Epistemological enquiry has a very practical purpose in the classroom. Consider our original student question — How am I supposed to know that? What do you say to this student? One interesting response is to turn the question around. Every student knows that H2O is water. But how do they answer the question when you ask them how they know that?
The answer is actually terribly obvious, perhaps too obvious. They know it because they have memorized it. That, of course, does not seem good enough. Many people, for example, also know that E=mc2, although most would be hard pressed to explain what it means.
One blackboard in my classroom never gets erased, and on it I keep track of these epistemological concepts. I include "memorization" on the list as one of the ways we can acquire knowledge. It is a way of knowing and a perfectly good one in the right place. After all, how do you know your name?
Another way of knowing is to look things up — a referenced way of knowing. If students have a periodic table on the inside cover of the textbook then they can use it to look up all sorts of useful information.
Two of the more important ways of knowing for chemistry are empirical and theoretical.
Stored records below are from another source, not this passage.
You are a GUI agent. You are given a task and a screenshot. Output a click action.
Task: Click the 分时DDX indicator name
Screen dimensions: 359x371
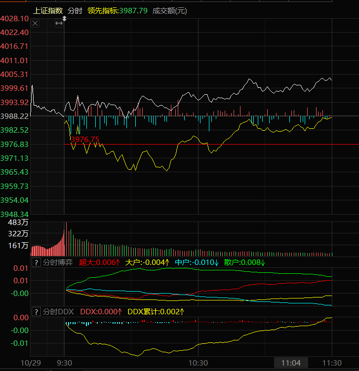58,312
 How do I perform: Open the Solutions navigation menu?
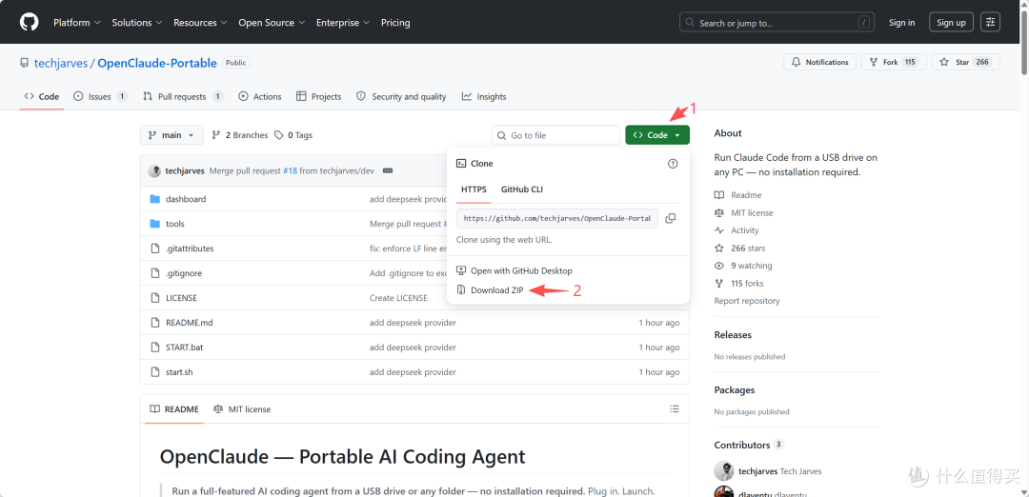pos(137,22)
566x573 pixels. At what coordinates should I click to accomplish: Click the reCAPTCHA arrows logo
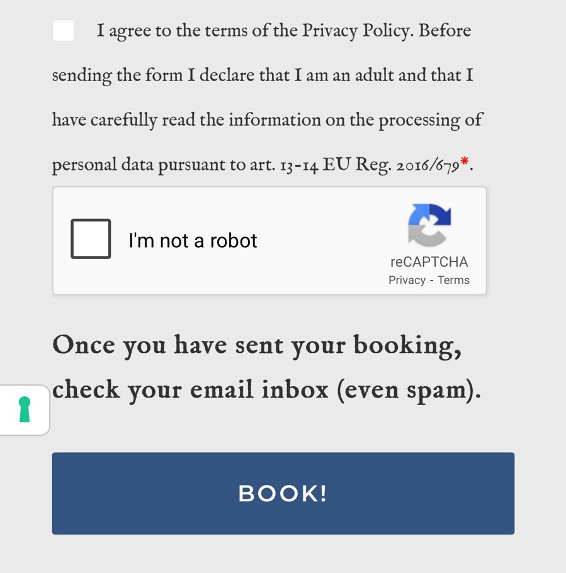click(x=429, y=225)
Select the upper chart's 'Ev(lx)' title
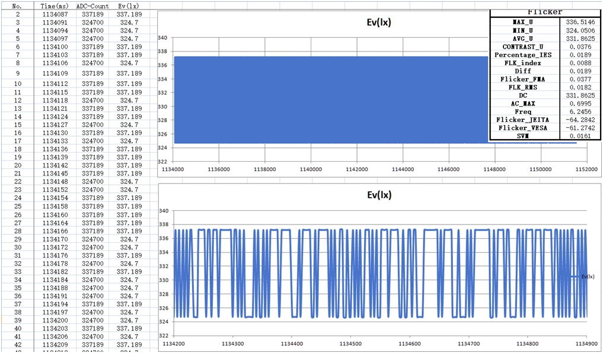 (379, 23)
Empirical knowledge is particularly challenging because we all use it, not only in chemistry but in the rest of our lives as well, without really understanding it. I "know," for example, that paper burns if I heat it to a certain temperature and oxygen is present. When I say this, I really mean that I have seen this happen often enough to conclude that it will keep happening. But what am I doing when I create this concept? Am I generalizing from a series of cases or am I applying some rule? I also discuss these issues with the class and include them on my special blackboard.
Understanding that there are different ways of knowing can be a tremendous relief for students because sometimes they don't need to know things theoretically. Often, we teach empirically but do not expect students to understand the theory behind the knowledge. Consider, for example, redox reactions. From doing experiments, my students have come to make an empirical generalization about these reactions. They know that if an oxidizing agent is above a reducing agent in the redox table we have constructed in the laboratory then the two will react spontaneously if brought together. For many, this does not seem like enough. As with memorizing that H2O is water, the students feel like they ought to know about redox reactions some other way. But when I tell them, that this is how you are supposed to know it, they relax.
Where can teachers learn about epistemology
Unfortunately, many professional philosophers would make poor arithmetic or chemistry teachers. They want to teach everything about epistemology or nothing. For this reason, they are not very helpful or encouraging for high school teachers who want to teach only some initial epistemological concepts.
In high school, we don't want to overwhelm the students with too much epistemology for the same reason we use only a partial understanding of the concept of numbers to teach arithmetic to primary school students: we would only confuse them. If you go to the local library and look up "epistemology," you will most likely end up with something far too involved to be useful to you.
Fortunately, a group of science teachers in Britain has provided a practical alternative. The Association for Science Education has published a series of books called Science and Society, one of which, The Nature of Science, provides a great overview of epistemology in 67 pages.
I recommend the book for any science teacher. Even if you don't do anything with epistemology, the book will add to the ways you can explain concepts to students. It will increase your arsenal of teaching and learning techniques. Ideally, I hope you will pass the ideas along to your students as well.